#### Task brief:
Write out all of the data again, exactly as it reads.

------ Supplied data ------

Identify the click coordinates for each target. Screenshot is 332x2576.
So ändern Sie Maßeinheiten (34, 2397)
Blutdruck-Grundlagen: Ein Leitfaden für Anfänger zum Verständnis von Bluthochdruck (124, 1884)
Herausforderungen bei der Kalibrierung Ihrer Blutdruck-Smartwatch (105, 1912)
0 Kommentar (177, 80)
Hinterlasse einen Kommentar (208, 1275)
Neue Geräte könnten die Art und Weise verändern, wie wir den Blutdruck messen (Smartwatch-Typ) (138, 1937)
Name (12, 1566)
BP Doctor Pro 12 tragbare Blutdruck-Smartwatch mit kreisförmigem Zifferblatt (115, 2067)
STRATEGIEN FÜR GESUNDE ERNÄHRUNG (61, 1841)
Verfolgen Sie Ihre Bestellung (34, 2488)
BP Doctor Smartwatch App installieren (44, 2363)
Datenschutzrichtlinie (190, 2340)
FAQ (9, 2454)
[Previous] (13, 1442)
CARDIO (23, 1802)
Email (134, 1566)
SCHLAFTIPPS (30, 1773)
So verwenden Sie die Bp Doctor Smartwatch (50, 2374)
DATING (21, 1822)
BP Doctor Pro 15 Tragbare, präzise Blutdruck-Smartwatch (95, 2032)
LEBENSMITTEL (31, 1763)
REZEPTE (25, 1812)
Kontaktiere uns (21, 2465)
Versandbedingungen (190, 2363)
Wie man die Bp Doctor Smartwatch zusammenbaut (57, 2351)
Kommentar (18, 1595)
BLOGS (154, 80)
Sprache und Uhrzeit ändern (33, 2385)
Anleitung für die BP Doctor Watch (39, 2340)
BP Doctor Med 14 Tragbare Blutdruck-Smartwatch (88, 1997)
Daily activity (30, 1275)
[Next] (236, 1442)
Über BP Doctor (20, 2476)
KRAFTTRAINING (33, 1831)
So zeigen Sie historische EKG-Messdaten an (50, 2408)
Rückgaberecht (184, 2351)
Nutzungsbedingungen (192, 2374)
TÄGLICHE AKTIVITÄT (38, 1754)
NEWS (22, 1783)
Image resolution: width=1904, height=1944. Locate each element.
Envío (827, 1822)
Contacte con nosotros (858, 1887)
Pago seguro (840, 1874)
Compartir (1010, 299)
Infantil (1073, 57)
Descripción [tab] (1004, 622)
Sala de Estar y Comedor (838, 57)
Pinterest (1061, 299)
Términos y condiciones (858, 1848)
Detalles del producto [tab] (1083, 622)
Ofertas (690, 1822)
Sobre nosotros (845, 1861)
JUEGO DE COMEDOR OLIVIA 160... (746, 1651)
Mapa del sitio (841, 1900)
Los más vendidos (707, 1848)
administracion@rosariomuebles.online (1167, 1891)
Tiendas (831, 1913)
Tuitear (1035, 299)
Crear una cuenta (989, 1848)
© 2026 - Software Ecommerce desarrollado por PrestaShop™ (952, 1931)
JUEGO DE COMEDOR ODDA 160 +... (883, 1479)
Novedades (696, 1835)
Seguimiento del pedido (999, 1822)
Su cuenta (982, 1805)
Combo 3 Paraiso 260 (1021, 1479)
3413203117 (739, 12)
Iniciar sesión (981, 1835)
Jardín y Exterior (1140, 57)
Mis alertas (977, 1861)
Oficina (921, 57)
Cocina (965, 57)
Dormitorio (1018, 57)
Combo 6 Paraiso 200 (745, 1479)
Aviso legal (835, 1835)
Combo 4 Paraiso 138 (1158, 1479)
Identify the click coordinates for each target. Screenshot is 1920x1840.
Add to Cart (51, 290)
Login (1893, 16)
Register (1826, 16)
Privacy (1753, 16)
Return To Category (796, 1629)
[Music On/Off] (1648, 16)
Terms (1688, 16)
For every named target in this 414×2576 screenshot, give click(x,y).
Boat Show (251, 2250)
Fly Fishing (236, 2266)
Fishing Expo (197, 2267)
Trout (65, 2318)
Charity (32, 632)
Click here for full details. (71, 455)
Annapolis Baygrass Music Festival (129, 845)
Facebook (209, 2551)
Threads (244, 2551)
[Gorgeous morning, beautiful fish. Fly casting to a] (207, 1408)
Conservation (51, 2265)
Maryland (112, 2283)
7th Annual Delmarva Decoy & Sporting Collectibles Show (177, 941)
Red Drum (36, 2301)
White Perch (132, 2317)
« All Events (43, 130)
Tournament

------

#### Expected answer:
Identify the click coordinates for each target. Screenshot is 332x2576.
So ändern Sie Maßeinheiten (34, 2397)
Blutdruck-Grundlagen: Ein Leitfaden für Anfänger zum Verständnis von Bluthochdruck (124, 1884)
Herausforderungen bei der Kalibrierung Ihrer Blutdruck-Smartwatch (105, 1912)
0 Kommentar (177, 80)
Hinterlasse einen Kommentar (208, 1275)
Neue Geräte könnten die Art und Weise verändern, wie wir den Blutdruck messen (Smartwatch-Typ) (138, 1937)
Name (12, 1566)
BP Doctor Pro 12 tragbare Blutdruck-Smartwatch mit kreisförmigem Zifferblatt (115, 2067)
STRATEGIEN FÜR GESUNDE ERNÄHRUNG (61, 1841)
Verfolgen Sie Ihre Bestellung (34, 2488)
BP Doctor Smartwatch App installieren (44, 2363)
Datenschutzrichtlinie (190, 2340)
FAQ (9, 2454)
[Previous] (13, 1442)
CARDIO (23, 1802)
Email (134, 1566)
SCHLAFTIPPS (30, 1773)
So verwenden Sie die Bp Doctor Smartwatch (50, 2374)
DATING (21, 1822)
BP Doctor Pro 15 Tragbare, präzise Blutdruck-Smartwatch (95, 2032)
LEBENSMITTEL (31, 1763)
REZEPTE (25, 1812)
Kontaktiere uns (21, 2465)
Versandbedingungen (190, 2363)
Wie man die Bp Doctor Smartwatch zusammenbaut (57, 2351)
Kommentar (18, 1595)
BLOGS (154, 80)
Sprache und Uhrzeit ändern (33, 2385)
Anleitung für die BP Doctor Watch (39, 2340)
BP Doctor Med 14 Tragbare Blutdruck-Smartwatch (88, 1997)
Daily activity (30, 1275)
[Next] (236, 1442)
Über BP Doctor (20, 2476)
KRAFTTRAINING (33, 1831)
So zeigen Sie historische EKG-Messdaten an (50, 2408)
Rückgaberecht (184, 2351)
Nutzungsbedingungen (192, 2374)
TÄGLICHE AKTIVITÄT (38, 1754)
NEWS (22, 1783)
Image resolution: width=1904, height=1944. Locate each element.
Envío (827, 1822)
Contacte con nosotros (858, 1887)
Pago seguro (840, 1874)
Compartir (1010, 299)
Infantil (1073, 57)
Descripción [tab] (1004, 622)
Sala de Estar y Comedor (838, 57)
Pinterest (1061, 299)
Términos y condiciones (858, 1848)
Detalles del producto [tab] (1083, 622)
Ofertas (690, 1822)
Sobre nosotros (845, 1861)
JUEGO DE COMEDOR OLIVIA 160... (746, 1651)
Mapa del sitio (841, 1900)
Los más vendidos (707, 1848)
administracion@rosariomuebles.online (1167, 1891)
Tiendas (831, 1913)
Tuitear (1035, 299)
Crear una cuenta (989, 1848)
© 2026 - Software Ecommerce desarrollado por PrestaShop™ (952, 1931)
JUEGO DE COMEDOR ODDA 160 +... (883, 1479)
Novedades (696, 1835)
Seguimiento del pedido (999, 1822)
Su cuenta (982, 1805)
Combo 3 Paraiso 260 (1021, 1479)
3413203117 (739, 12)
Iniciar sesión (981, 1835)
Jardín y Exterior (1140, 57)
Mis alertas (977, 1861)
Oficina (921, 57)
Cocina (965, 57)
Dormitorio (1018, 57)
Combo 6 Paraiso 200 (745, 1479)
Aviso legal (835, 1835)
Combo 4 Paraiso 138 (1158, 1479)
Identify the click coordinates for each target. Screenshot is 1920x1840.
Add to Cart (51, 290)
Login (1893, 16)
Register (1826, 16)
Privacy (1753, 16)
Return To Category (796, 1629)
[Music On/Off] (1648, 16)
Terms (1688, 16)
For every named target in this 414×2576 screenshot, give click(x,y).
Boat Show (251, 2250)
Fly Fishing (236, 2266)
Fishing Expo (197, 2267)
Trout (65, 2318)
Charity (32, 632)
Click here for full details. (71, 455)
Annapolis Baygrass Music Festival (129, 845)
Facebook (209, 2551)
Threads (244, 2551)
[Gorgeous morning, beautiful fish. Fly casting to a] (207, 1408)
Conservation (51, 2265)
Maryland (112, 2283)
7th Annual Delmarva Decoy & Sporting Collectibles Show (177, 941)
Red Drum (36, 2301)
White Perch (132, 2317)
« All Events (43, 130)
Tournament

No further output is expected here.